§ **PROBLEM REQUIREMENTS**
Can you copy the data below word for word, leaving out the pictures?

━━ DATASET RECORDS ━━

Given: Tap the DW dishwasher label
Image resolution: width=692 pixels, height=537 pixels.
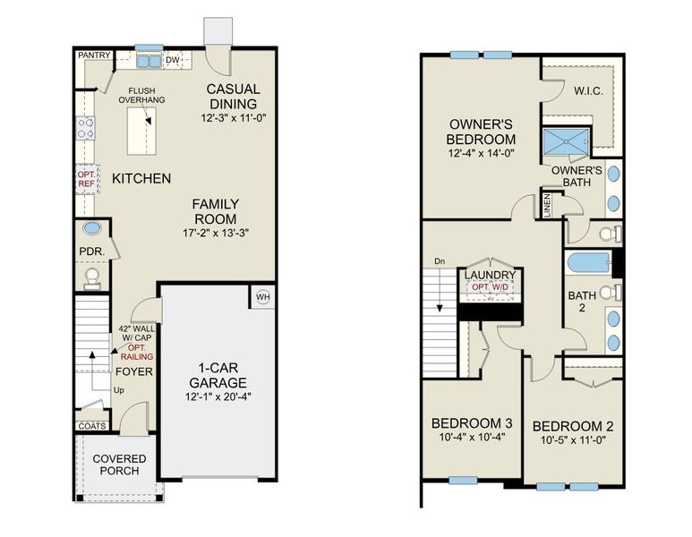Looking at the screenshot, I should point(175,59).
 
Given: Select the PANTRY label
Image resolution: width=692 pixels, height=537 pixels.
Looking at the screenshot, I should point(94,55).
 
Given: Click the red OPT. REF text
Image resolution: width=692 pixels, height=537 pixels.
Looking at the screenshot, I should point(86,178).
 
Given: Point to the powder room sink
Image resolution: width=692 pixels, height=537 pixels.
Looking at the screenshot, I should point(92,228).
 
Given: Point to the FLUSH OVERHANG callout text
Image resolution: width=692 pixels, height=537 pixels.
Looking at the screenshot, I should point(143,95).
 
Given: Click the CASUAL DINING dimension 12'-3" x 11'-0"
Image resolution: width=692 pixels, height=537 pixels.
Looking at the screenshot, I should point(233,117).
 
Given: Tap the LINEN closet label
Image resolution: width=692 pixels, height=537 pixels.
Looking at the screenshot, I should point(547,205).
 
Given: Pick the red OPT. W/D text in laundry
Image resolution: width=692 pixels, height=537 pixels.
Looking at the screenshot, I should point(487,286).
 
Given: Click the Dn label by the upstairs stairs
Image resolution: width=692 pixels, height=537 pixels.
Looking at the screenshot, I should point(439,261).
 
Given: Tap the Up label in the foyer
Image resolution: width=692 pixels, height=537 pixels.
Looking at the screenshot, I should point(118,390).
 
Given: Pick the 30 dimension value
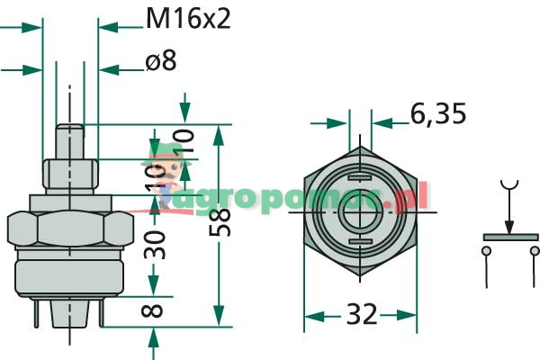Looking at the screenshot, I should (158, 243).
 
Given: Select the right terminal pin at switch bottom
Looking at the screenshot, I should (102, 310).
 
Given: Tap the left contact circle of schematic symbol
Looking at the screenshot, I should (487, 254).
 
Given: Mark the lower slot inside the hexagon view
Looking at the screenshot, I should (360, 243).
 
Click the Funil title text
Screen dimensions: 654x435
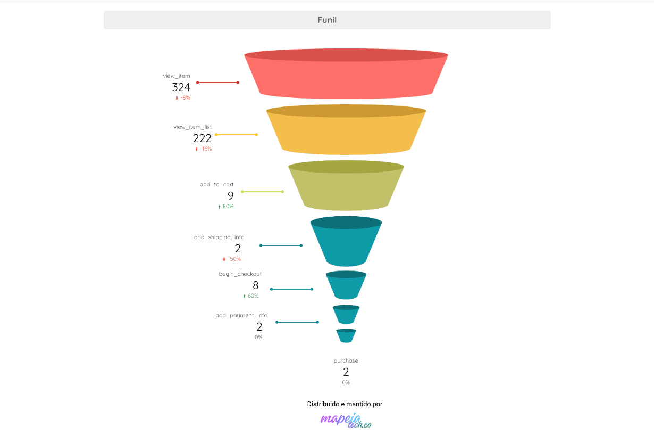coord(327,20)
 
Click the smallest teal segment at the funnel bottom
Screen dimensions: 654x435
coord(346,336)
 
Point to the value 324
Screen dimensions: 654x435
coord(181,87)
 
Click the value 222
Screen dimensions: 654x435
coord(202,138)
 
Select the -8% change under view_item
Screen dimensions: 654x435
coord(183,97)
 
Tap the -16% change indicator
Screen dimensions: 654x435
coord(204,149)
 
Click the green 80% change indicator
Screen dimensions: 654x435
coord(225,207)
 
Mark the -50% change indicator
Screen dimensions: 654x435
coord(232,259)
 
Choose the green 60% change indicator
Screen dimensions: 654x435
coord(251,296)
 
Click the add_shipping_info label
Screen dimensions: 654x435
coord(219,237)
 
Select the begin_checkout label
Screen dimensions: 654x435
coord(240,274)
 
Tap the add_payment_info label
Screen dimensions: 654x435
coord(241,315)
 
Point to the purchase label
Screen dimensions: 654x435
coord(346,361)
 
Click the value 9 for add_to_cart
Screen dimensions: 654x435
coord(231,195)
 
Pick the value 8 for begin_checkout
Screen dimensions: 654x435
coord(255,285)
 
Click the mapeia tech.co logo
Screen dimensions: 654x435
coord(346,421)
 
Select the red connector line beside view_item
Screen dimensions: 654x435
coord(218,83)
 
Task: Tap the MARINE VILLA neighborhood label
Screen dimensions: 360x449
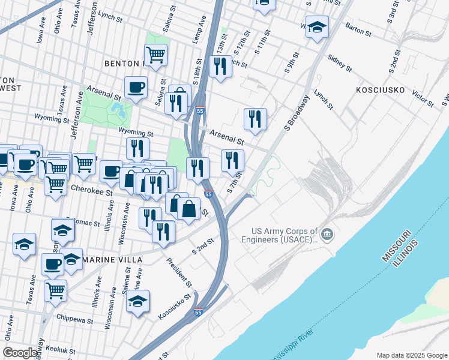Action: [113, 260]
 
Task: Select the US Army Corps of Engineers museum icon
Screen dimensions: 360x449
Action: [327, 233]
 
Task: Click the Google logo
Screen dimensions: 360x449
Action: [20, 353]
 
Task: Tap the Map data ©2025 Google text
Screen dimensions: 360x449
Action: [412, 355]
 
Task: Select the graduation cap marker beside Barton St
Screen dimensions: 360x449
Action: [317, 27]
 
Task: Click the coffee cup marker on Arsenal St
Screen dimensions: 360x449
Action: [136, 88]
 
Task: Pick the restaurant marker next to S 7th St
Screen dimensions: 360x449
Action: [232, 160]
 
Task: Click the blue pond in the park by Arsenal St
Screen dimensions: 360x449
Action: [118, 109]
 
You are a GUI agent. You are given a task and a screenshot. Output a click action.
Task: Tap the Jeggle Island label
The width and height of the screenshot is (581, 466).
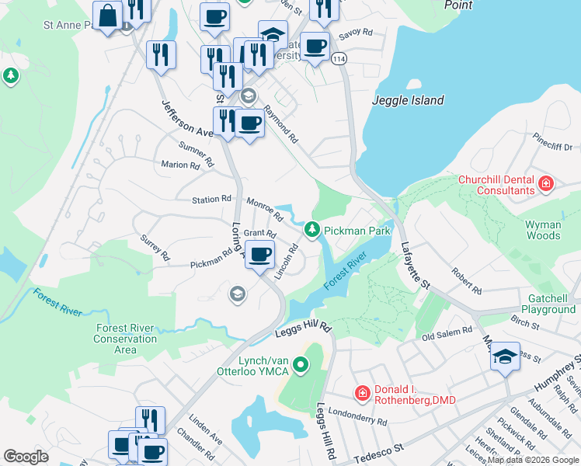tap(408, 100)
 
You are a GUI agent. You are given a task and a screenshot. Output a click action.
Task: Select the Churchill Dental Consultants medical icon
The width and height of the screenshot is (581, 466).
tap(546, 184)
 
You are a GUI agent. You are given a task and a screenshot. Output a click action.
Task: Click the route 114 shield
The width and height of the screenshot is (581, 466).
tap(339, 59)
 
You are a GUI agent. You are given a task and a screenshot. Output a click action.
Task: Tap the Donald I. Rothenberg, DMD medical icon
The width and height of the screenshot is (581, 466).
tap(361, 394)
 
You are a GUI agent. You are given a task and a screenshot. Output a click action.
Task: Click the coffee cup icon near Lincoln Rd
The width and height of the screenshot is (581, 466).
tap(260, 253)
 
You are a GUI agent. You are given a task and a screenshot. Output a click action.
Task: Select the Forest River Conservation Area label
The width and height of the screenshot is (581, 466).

━━━

§ **RESPONSE**
Given: Tap the DW dishwasher label
Image resolution: width=692 pixels, height=537 pixels.
Looking at the screenshot, I should point(175,59).
 
Given: Select the PANTRY label
Image resolution: width=692 pixels, height=537 pixels.
Looking at the screenshot, I should point(94,55).
 
Given: Click the red OPT. REF text
Image resolution: width=692 pixels, height=537 pixels.
Looking at the screenshot, I should point(86,178).
 
Given: Point to the powder room sink
Image resolution: width=692 pixels, height=537 pixels.
Looking at the screenshot, I should point(92,228).
 
Given: Point to the FLUSH OVERHANG callout text
Image resolution: width=692 pixels, height=537 pixels.
Looking at the screenshot, I should point(143,95).
 
Given: Click the CASUAL DINING dimension 12'-3" x 11'-0"
Image resolution: width=692 pixels, height=537 pixels.
Looking at the screenshot, I should point(233,117).
 
Given: Tap the LINEN closet label
Image resolution: width=692 pixels, height=537 pixels.
Looking at the screenshot, I should point(547,205).
 
Given: Pick the red OPT. W/D text in laundry
Image resolution: width=692 pixels, height=537 pixels.
Looking at the screenshot, I should point(487,286).
 
Given: Click the Dn label by the upstairs stairs
Image resolution: width=692 pixels, height=537 pixels.
Looking at the screenshot, I should point(439,261).
 
Given: Tap the Up label in the foyer
Image resolution: width=692 pixels, height=537 pixels.
Looking at the screenshot, I should point(118,390).
 
Given: Pick the 30 dimension value
Looking at the screenshot, I should (158, 243).
 
Given: Select the right terminal pin at switch bottom
Looking at the screenshot, I should (102, 310).
 
Given: Tap the left contact circle of schematic symbol
Looking at the screenshot, I should (487, 254).
 
Given: Mark the lower slot inside the hexagon view
Looking at the screenshot, I should (360, 243).
 
Click the Funil title text
Screen dimensions: 654x435
coord(327,20)
 
Click the smallest teal segment at the funnel bottom
Screen dimensions: 654x435
coord(346,336)
 
Point to the value 324
Screen dimensions: 654x435
coord(181,87)
 
Click the value 222
Screen dimensions: 654x435
coord(202,138)
 
Select the -8% change under view_item
Screen dimensions: 654x435
coord(183,97)
 
Tap the -16% change indicator
Screen dimensions: 654x435
coord(204,149)
 
Click the green 80% change indicator
Screen dimensions: 654x435
coord(225,207)
 
Mark the -50% change indicator
Screen dimensions: 654x435
coord(232,259)
 
Choose the green 60% change indicator
Screen dimensions: 654x435
coord(251,296)
 
Click the add_shipping_info label
Screen dimensions: 654x435
coord(219,237)
 
Select the begin_checkout label
Screen dimensions: 654x435
coord(240,274)
 
Tap the add_payment_info label
Screen dimensions: 654x435
coord(241,315)
 
Point to the purchase label
Screen dimensions: 654x435
coord(346,361)
 
Click the value 9 for add_to_cart
Screen dimensions: 654x435
coord(231,195)
 
Pick the value 8 for begin_checkout
Screen dimensions: 654x435
coord(255,285)
 
Click the mapeia tech.co logo
Screen dimensions: 654x435
coord(346,421)
 
Select the red connector line beside view_item
Screen dimensions: 654x435
coord(218,83)
 
Task: Tap the MARINE VILLA neighborhood label
Screen dimensions: 360x449
Action: [113, 260]
 
Task: Select the US Army Corps of Engineers museum icon
Screen dimensions: 360x449
Action: [327, 233]
 
Task: Click the Google logo
Screen dimensions: 360x449
Action: [20, 353]
 
Task: Tap the Map data ©2025 Google text
Screen dimensions: 360x449
Action: [412, 355]
 
Task: Select the graduation cap marker beside Barton St
Screen dimensions: 360x449
Action: [317, 27]
 
Task: Click the coffee cup marker on Arsenal St
Screen dimensions: 360x449
Action: [136, 88]
 
Task: Pick the restaurant marker next to S 7th St
Screen dimensions: 360x449
Action: [232, 160]
 
Task: Click the blue pond in the park by Arsenal St
Screen dimensions: 360x449
Action: [118, 109]
 
You are a GUI agent. You are given a task and a screenshot. Output a click action.
Task: Tap the Jeggle Island label
The width and height of the screenshot is (581, 466).
tap(408, 100)
 
You are a GUI agent. You are given a task and a screenshot. Output a click action.
Task: Select the Churchill Dental Consultants medical icon
The width and height of the screenshot is (581, 466).
tap(546, 184)
 
You are a GUI agent. You are given a task and a screenshot. Output a click action.
Task: Click the route 114 shield
The width and height of the screenshot is (581, 466).
tap(339, 59)
 
You are a GUI agent. You are given a task and a screenshot. Output a click action.
Task: Tap the Donald I. Rothenberg, DMD medical icon
The width and height of the screenshot is (581, 466).
tap(361, 394)
 
You are a GUI agent. You are given a task and a screenshot. Output a click action.
Task: Click the coffee cup icon near Lincoln Rd
The width and height of the screenshot is (581, 466).
tap(260, 253)
 
You are a GUI agent. You are given a task and a screenshot. Output a click action.
Task: Select the Forest River Conservation Area label
The width and height of the screenshot is (581, 466).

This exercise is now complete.